*Work instructions:* Would you copy only the lines below, from the one containing "Where should I click to: Click the MAC" through the very last one, leaving the pictures out?
* * * * * * * * *
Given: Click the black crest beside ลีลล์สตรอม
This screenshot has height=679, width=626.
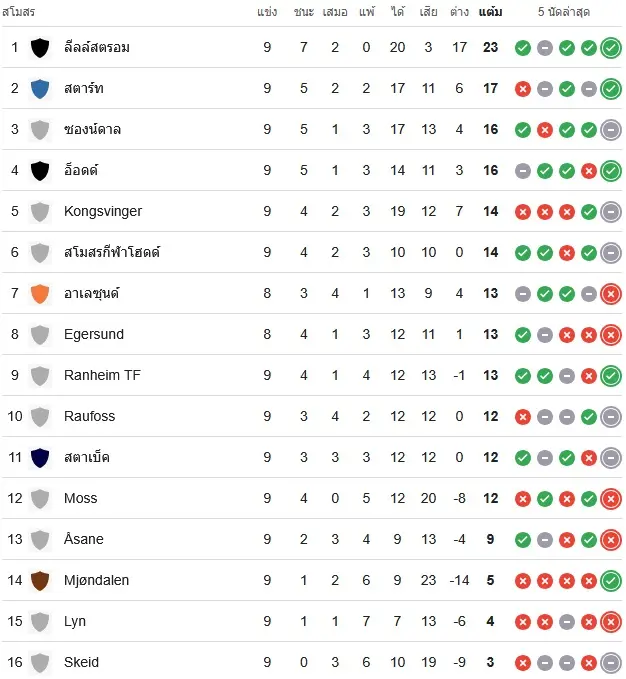Looking at the screenshot, I should click(x=40, y=48).
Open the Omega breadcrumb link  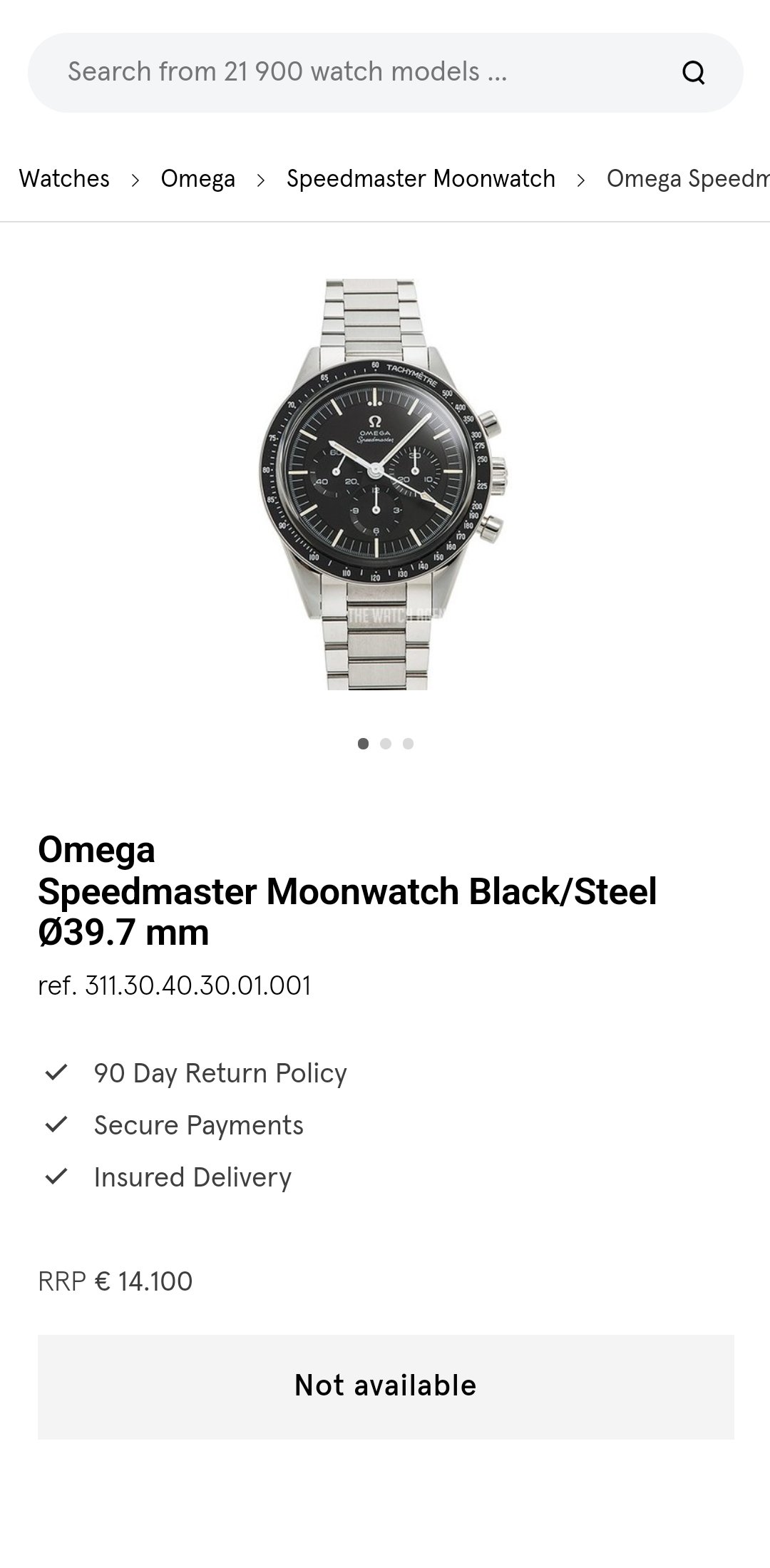coord(197,178)
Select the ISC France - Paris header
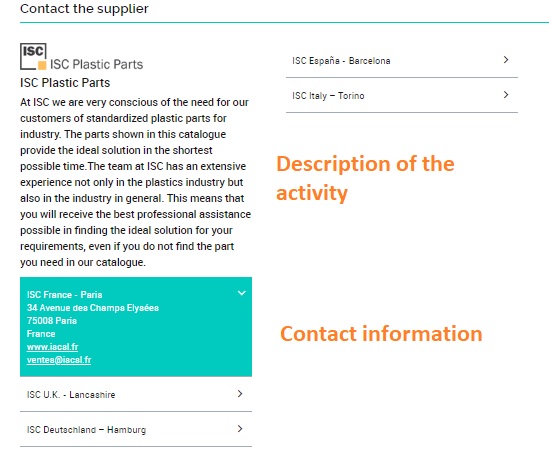549x453 pixels. pos(64,295)
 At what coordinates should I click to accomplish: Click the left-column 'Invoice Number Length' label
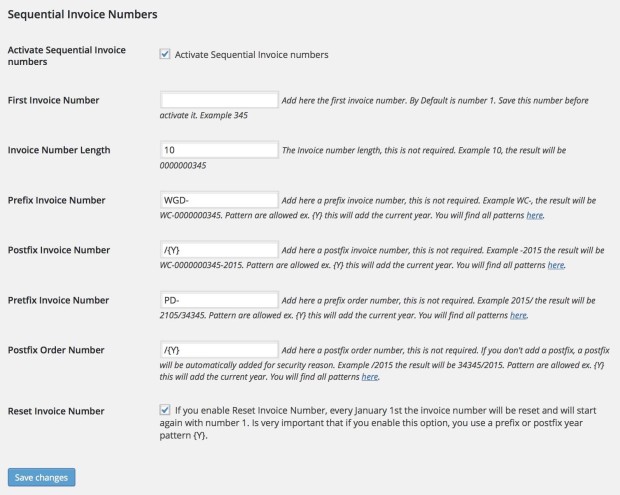(x=59, y=150)
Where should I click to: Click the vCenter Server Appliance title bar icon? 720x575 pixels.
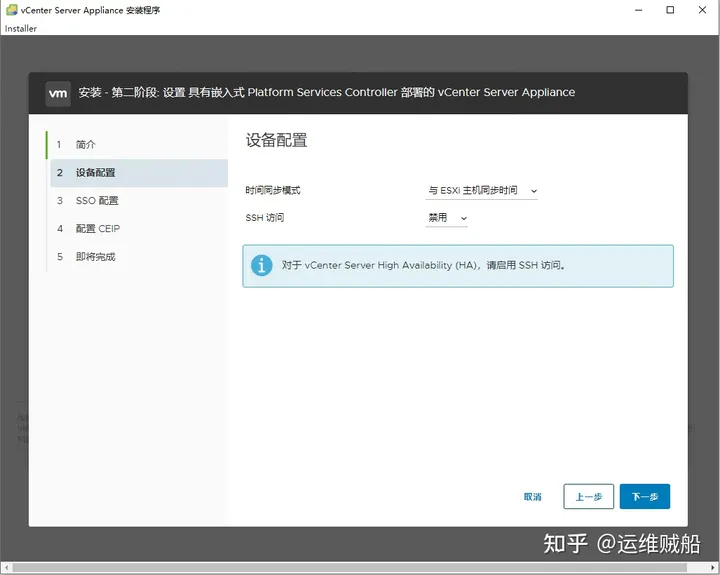click(x=11, y=10)
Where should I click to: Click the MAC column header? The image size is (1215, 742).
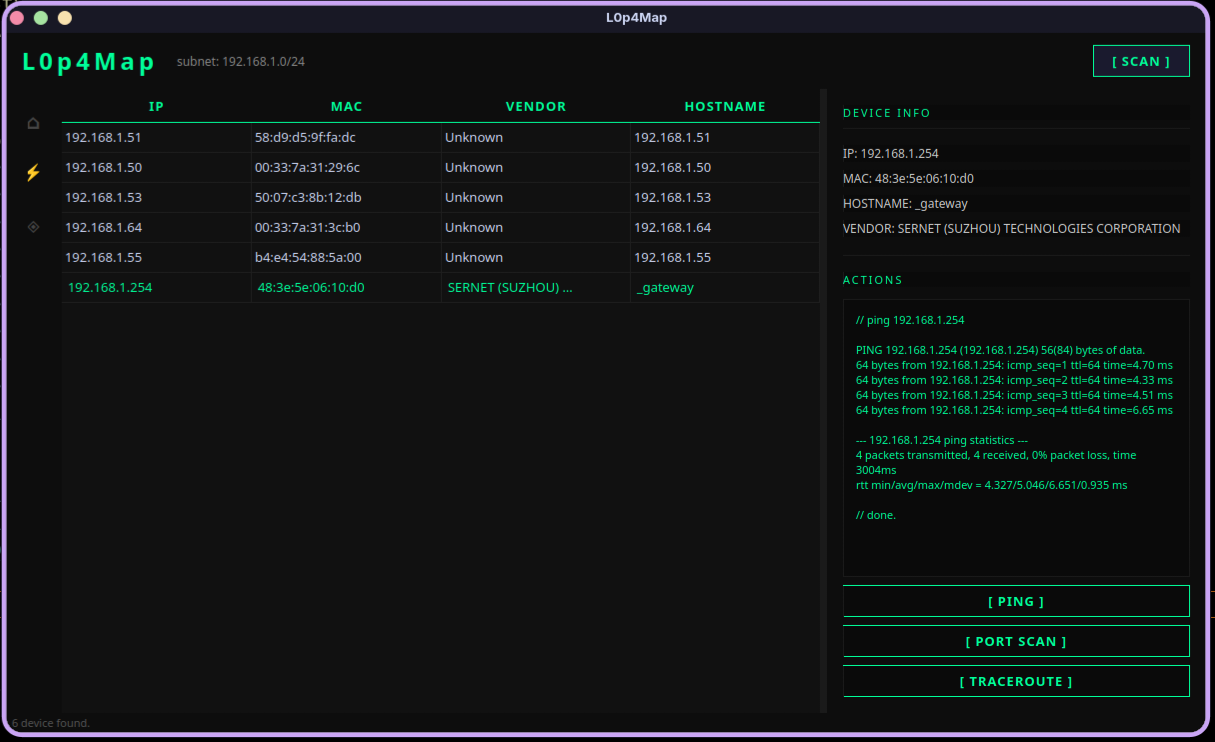pyautogui.click(x=346, y=106)
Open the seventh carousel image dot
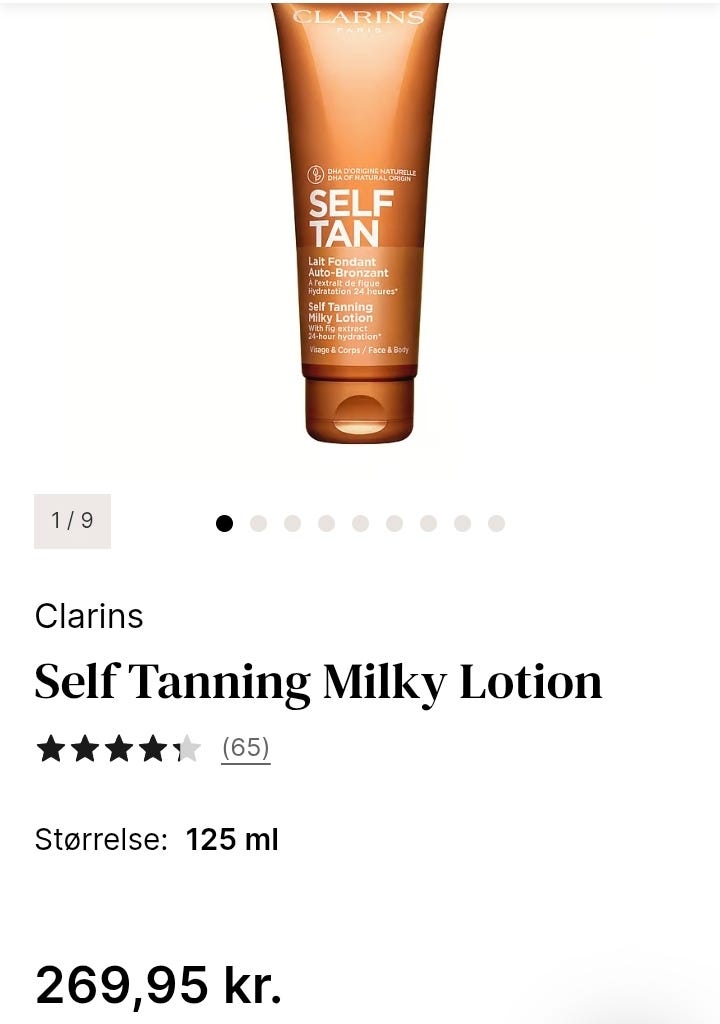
* * * * * * * * *
*Problem solution:*
Where should I click to: Click the MAC column header? The image size is (1215, 742).
pyautogui.click(x=346, y=106)
Open the seventh carousel image dot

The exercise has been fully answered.